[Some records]
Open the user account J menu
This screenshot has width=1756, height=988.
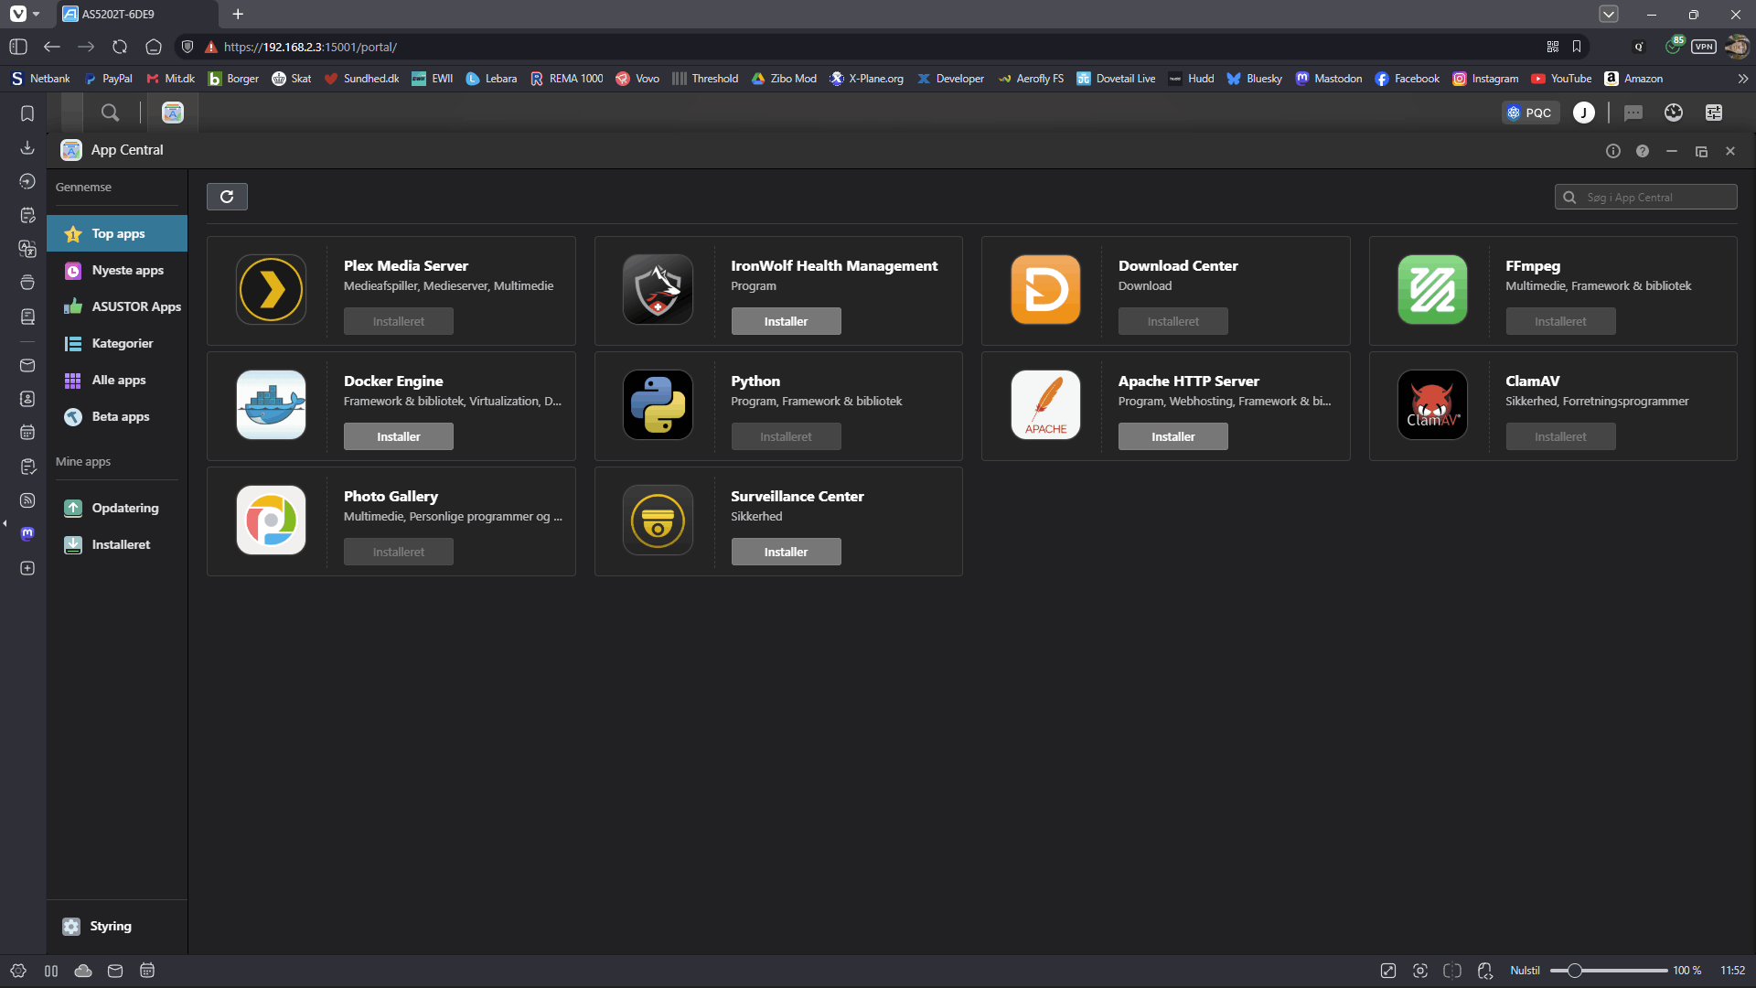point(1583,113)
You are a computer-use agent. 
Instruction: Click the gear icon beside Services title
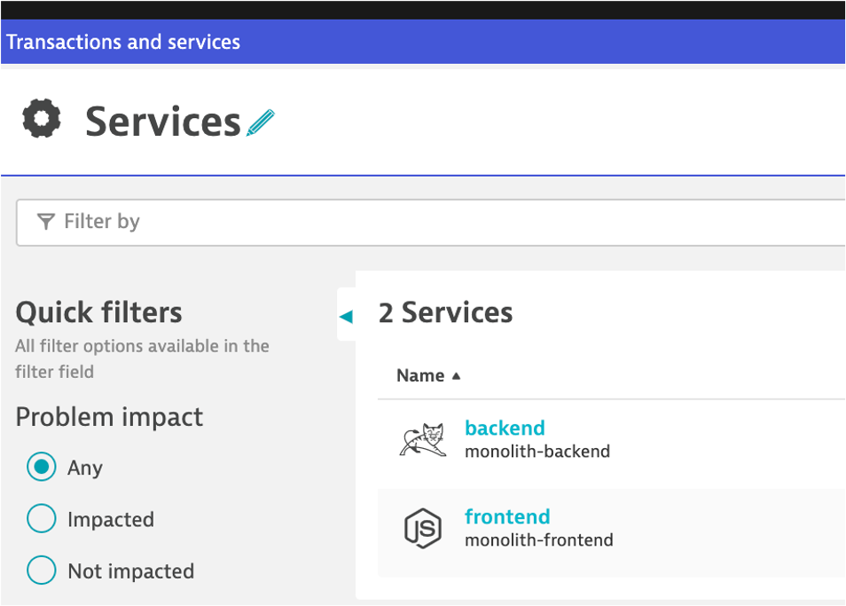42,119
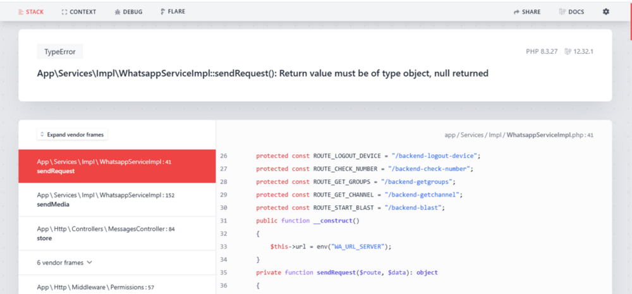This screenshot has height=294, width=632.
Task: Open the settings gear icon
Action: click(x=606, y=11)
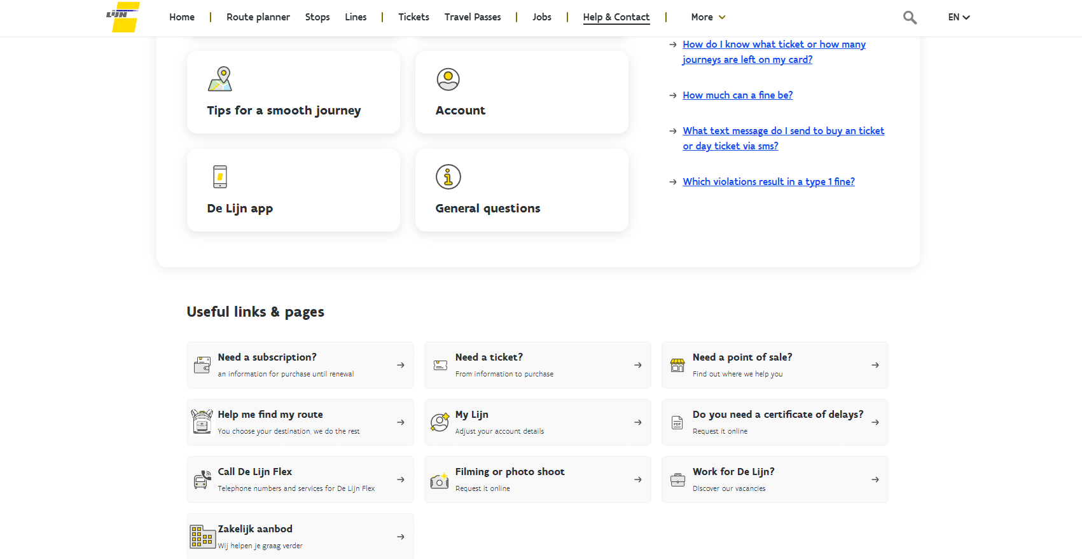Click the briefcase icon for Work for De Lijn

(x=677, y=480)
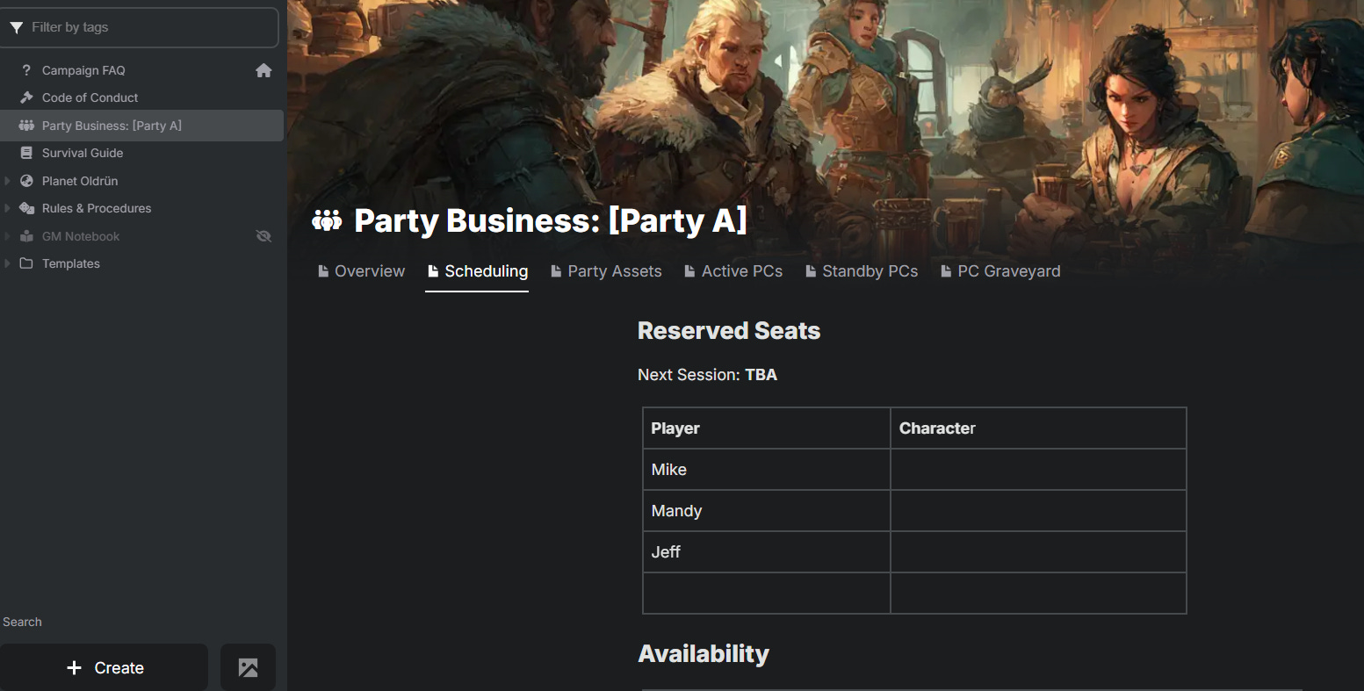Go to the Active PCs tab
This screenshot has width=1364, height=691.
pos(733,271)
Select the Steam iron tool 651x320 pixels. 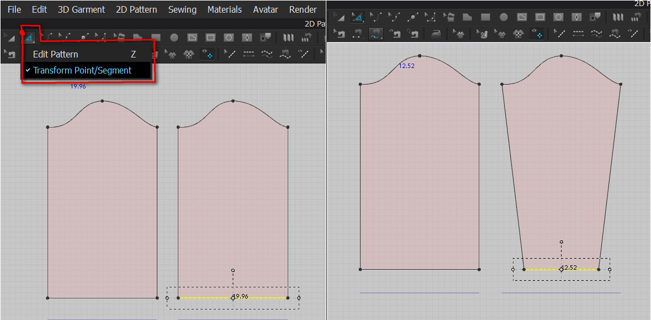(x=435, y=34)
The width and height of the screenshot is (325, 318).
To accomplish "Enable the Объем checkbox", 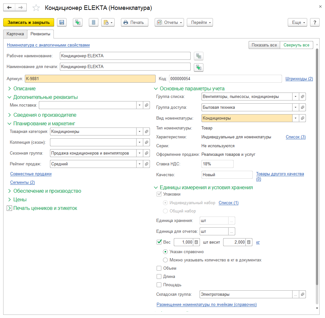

Aim of the task> Copy the records word for word, from the line with "The width and" through the end of the records, leaving the pictures out.

Output for this exercise>
The width and height of the screenshot is (325, 318).
To accomplish "Enable the Объем checkbox", 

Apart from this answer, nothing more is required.